↓↓↓

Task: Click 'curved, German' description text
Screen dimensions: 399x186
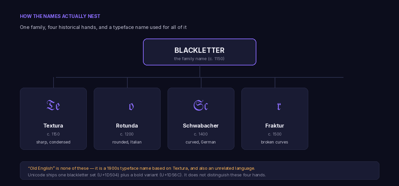Action: 201,142
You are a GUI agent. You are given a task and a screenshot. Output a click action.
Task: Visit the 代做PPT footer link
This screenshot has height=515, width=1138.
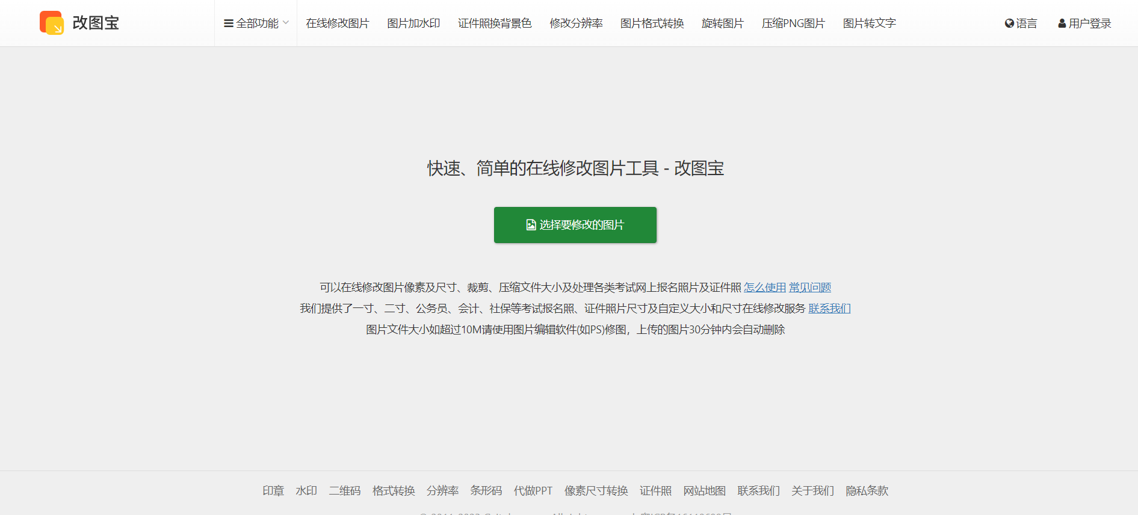(533, 491)
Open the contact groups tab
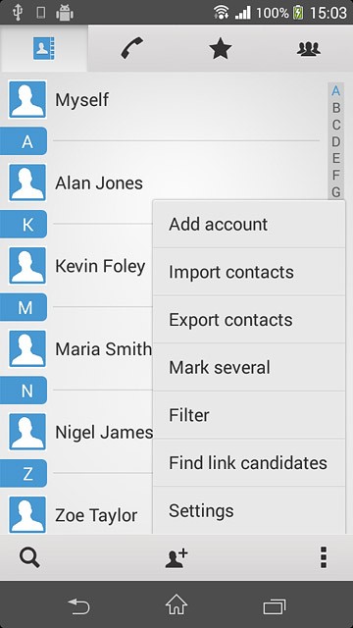 tap(309, 48)
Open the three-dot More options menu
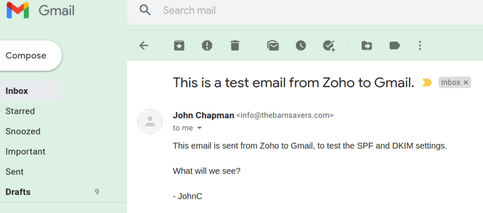The height and width of the screenshot is (213, 483). [x=420, y=46]
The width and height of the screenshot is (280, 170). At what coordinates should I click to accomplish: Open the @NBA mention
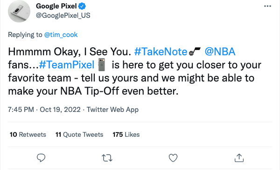tap(220, 52)
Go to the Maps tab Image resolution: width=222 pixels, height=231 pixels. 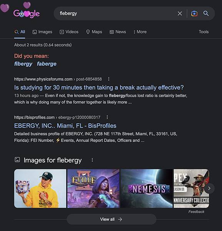click(94, 32)
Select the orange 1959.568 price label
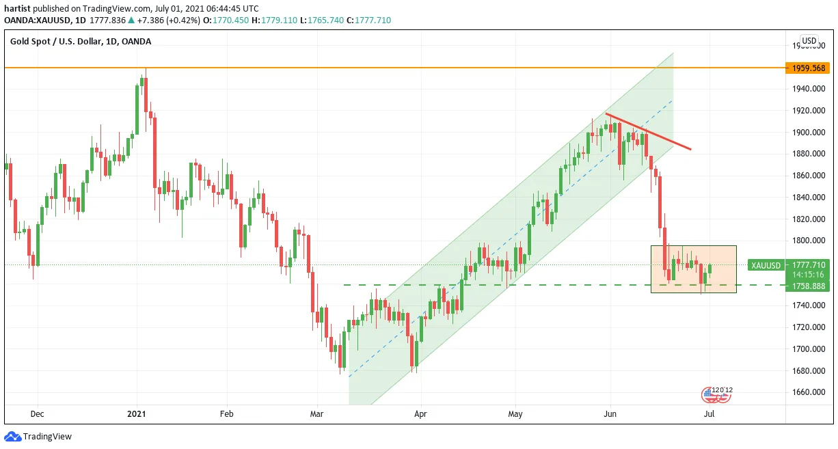This screenshot has width=838, height=449. 807,68
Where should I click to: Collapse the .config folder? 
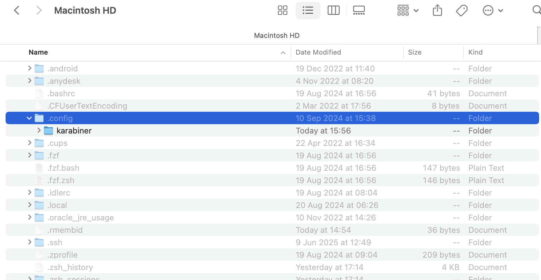point(29,118)
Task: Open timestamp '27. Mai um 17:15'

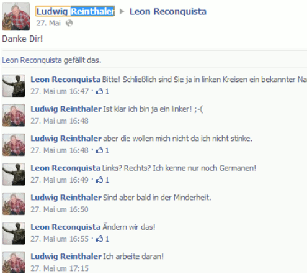Action: (x=60, y=268)
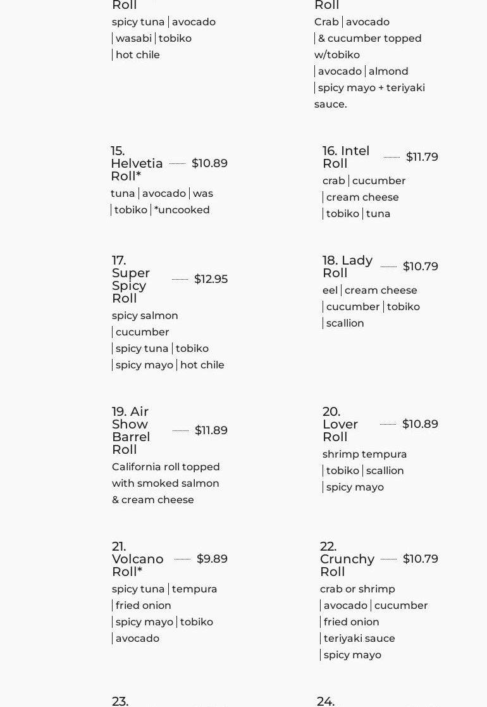Select the Intel Roll menu heading
Viewport: 487px width, 707px height.
(x=346, y=157)

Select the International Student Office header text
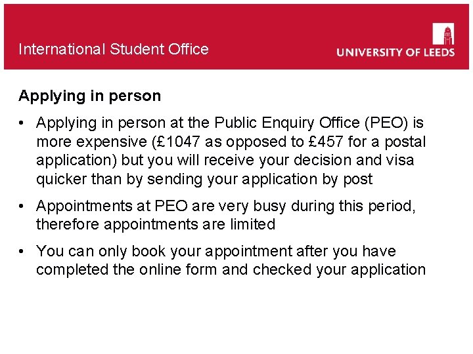114,49

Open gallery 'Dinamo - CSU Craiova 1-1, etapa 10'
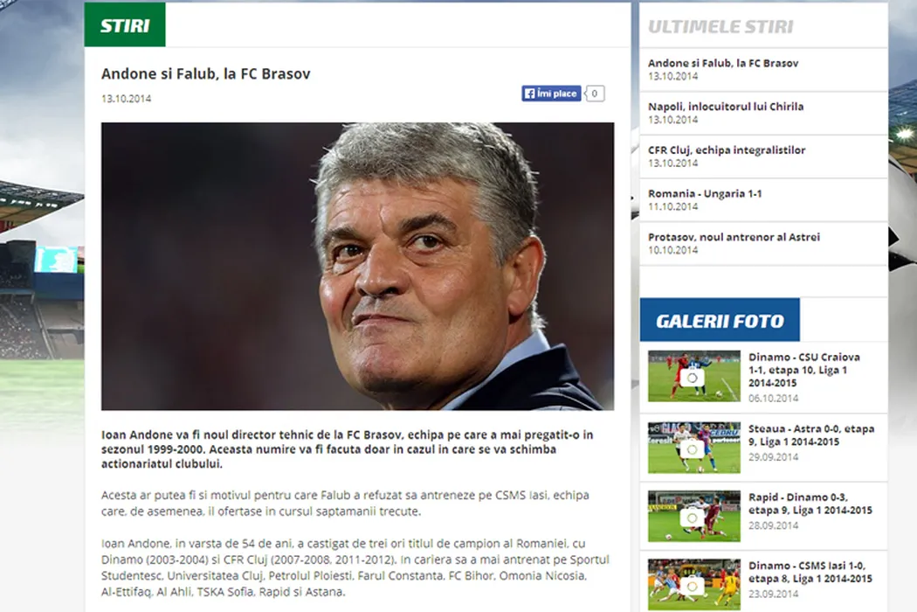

↑↑↑

#### [Problem to solve]
Each line from the one with "Select the International" to the final line of the data above is to be printed exactly; no picture should appear in the copy.

#### [Problem solution]
Select the International Student Office header text
114,49

Open gallery 'Dinamo - CSU Craiova 1-1, etapa 10'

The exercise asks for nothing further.